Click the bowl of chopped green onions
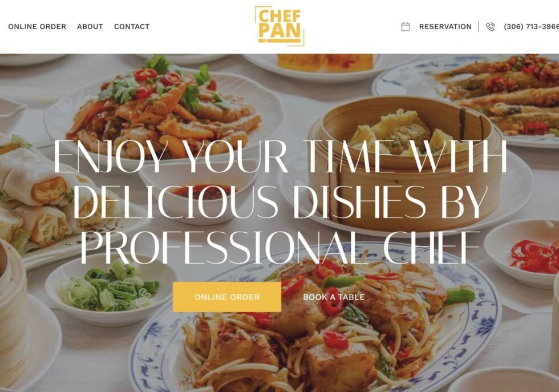 [x=111, y=289]
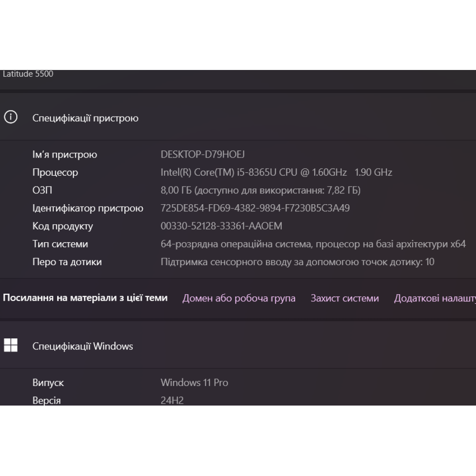This screenshot has width=476, height=476.
Task: Open the 'Захист системи' link
Action: [345, 298]
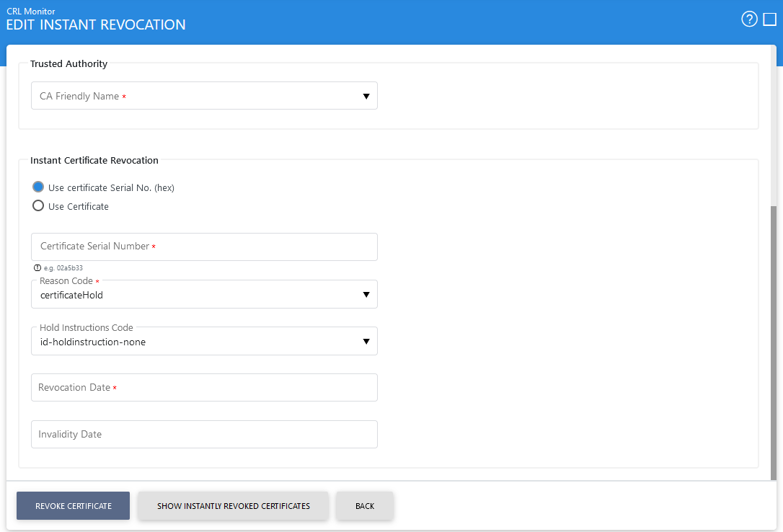The height and width of the screenshot is (532, 783).
Task: Click into the Invalidity Date field
Action: pos(204,435)
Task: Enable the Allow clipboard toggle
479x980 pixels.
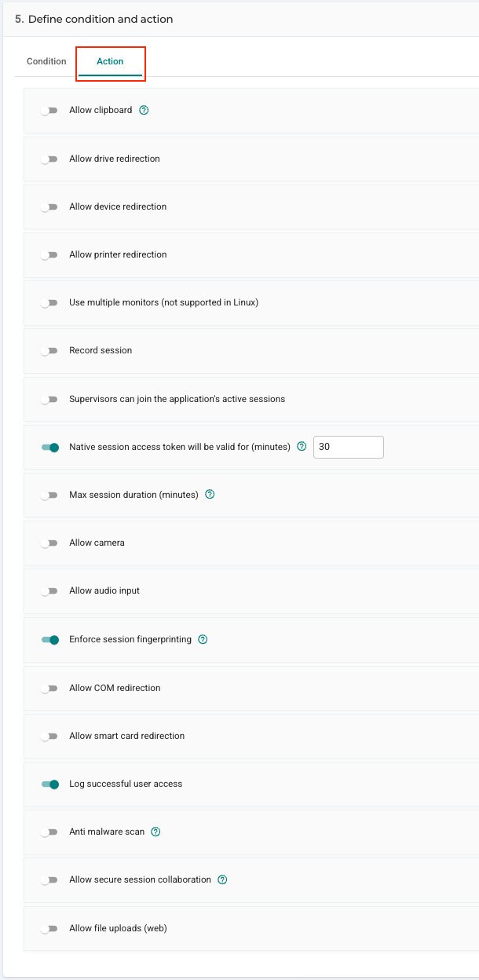Action: tap(50, 111)
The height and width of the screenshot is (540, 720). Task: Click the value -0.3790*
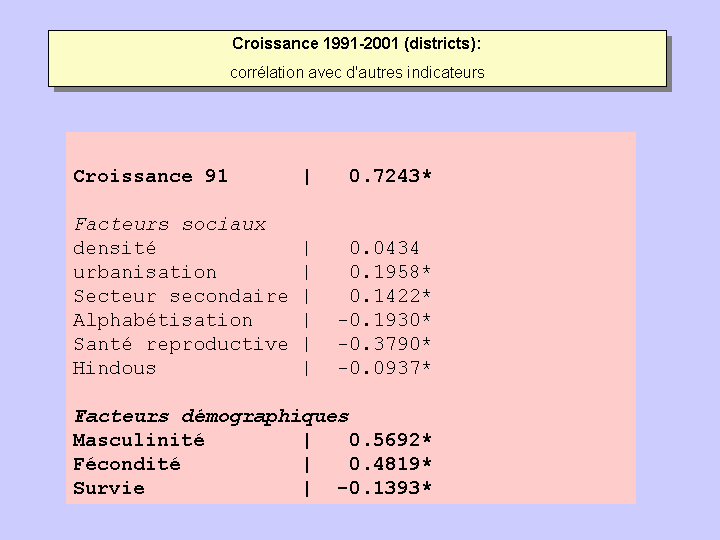[384, 345]
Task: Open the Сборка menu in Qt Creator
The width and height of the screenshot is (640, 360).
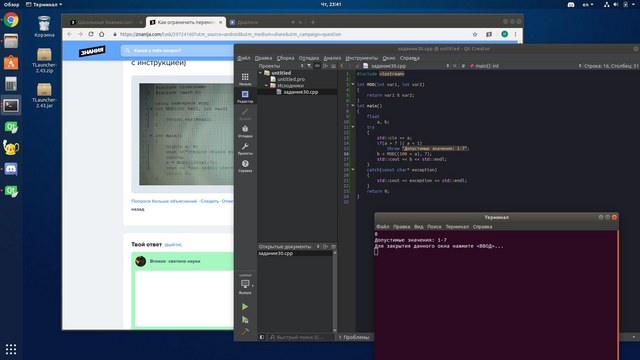Action: 285,58
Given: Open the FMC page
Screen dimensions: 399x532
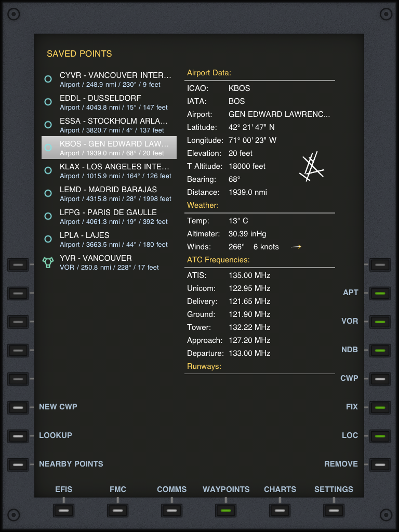Looking at the screenshot, I should (x=117, y=510).
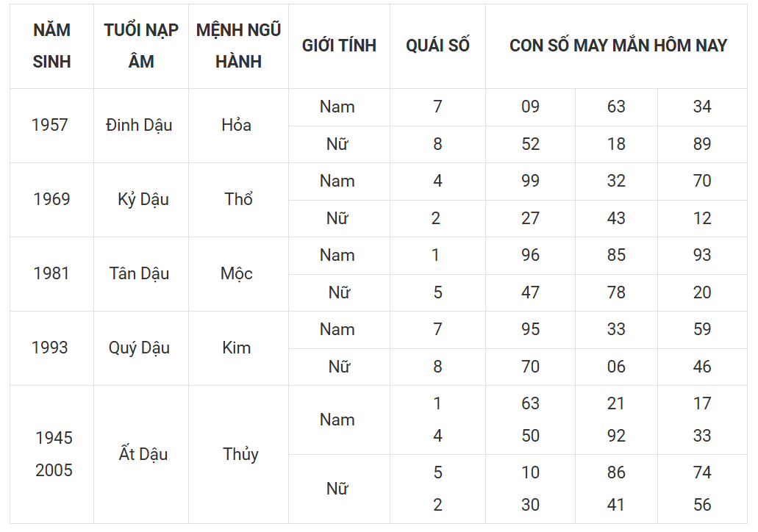Select the 1969 year cell

[x=51, y=199]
──────
Pictures are not part of the copy; reproduce exactly and only the lines from the line containing "479x980 pixels." through the end of the listing.

479x980 pixels.
Action: tap(50, 111)
The height and width of the screenshot is (540, 720). Task: Click the value -0.3790*
[384, 345]
Task: Open the Сборка menu in Qt Creator
The width and height of the screenshot is (640, 360).
Action: 285,58
Given: Open the FMC page
Screen dimensions: 399x532
Looking at the screenshot, I should (x=117, y=510).
Select the 1969 year cell

[x=51, y=199]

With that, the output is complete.